Monotremes and marsupials have characteristics not seen in other mammals. Monotremes lay eggs and marsupials give birth to live young, which then climb into their mother’s pouch to nurse and mature.

The monotremes and the marsupials are among the surviving original mammals.

Monotremes

Monotremes are very unusual mammals. Two to four weeks after mating, the female lays one or two soft-shelled eggs through a cloaca, a cavity into which the intestinal and urinary canals open. The eggs are then incubated for up to ten days before they hatch.

After hatching, the babies feed on their mother’s milk—like all other mammals. The platypus has a duck-like bill protruding from a broad, flat jaw strengthened by keratin plates. Its flat, beaver-like tail and webbed front paws allow it to hunt small creatures in the water.

It lives in complex burrows in the riverbanks of Australia. Another monotreme, the echidna, lives only on land. Echidnas have strong claws to open insect nests. They use their long sticky tongues and tubular snouts to eat the insects and in case of danger they raise their spikes.

All monotremes are loners, nocturnal, or active in the dawn hours.

Marsupials

The marsupials include some 270 mammals native to Australia, Papua New Guinea, and the Americas. Marsupials on the northern continents are often similar to the eutheria (placental) mammals, but in the south they are radically different.

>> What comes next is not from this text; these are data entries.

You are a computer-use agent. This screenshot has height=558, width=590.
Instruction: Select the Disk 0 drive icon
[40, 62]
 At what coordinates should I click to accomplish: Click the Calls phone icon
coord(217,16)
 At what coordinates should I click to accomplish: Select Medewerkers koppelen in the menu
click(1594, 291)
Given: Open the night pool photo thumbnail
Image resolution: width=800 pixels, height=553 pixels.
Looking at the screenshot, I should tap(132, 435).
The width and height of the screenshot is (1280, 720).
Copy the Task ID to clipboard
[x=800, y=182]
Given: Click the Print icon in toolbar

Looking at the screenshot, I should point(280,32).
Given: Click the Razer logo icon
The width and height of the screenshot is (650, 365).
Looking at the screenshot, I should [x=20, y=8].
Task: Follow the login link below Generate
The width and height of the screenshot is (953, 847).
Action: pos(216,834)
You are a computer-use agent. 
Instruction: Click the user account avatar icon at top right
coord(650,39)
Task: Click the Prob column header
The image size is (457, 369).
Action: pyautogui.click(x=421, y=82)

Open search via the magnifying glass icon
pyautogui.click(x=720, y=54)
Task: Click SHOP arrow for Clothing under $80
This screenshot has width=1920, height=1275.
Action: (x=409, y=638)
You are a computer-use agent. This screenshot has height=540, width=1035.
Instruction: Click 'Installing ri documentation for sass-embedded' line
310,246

After birth, the tiny baby has to climb from the birth channel to the mother’s pouch using only its senses of smell and touch. Once there, it fastens onto one of the mother’s mammary glands. The baby remains inside the pouch, suckling milk until it is large enough to leave.

In the case of the red kangaroo, this suckling stage can last 235 days. The number of young born per birth varies among species up to a dozen babies, according to the degree and duration of protection they receive in the pouch.

If the stay in the pouch is short or less protected—that is, if babies are more likely to die—more off-spring will be produced to compensate for a higher rate of mortality.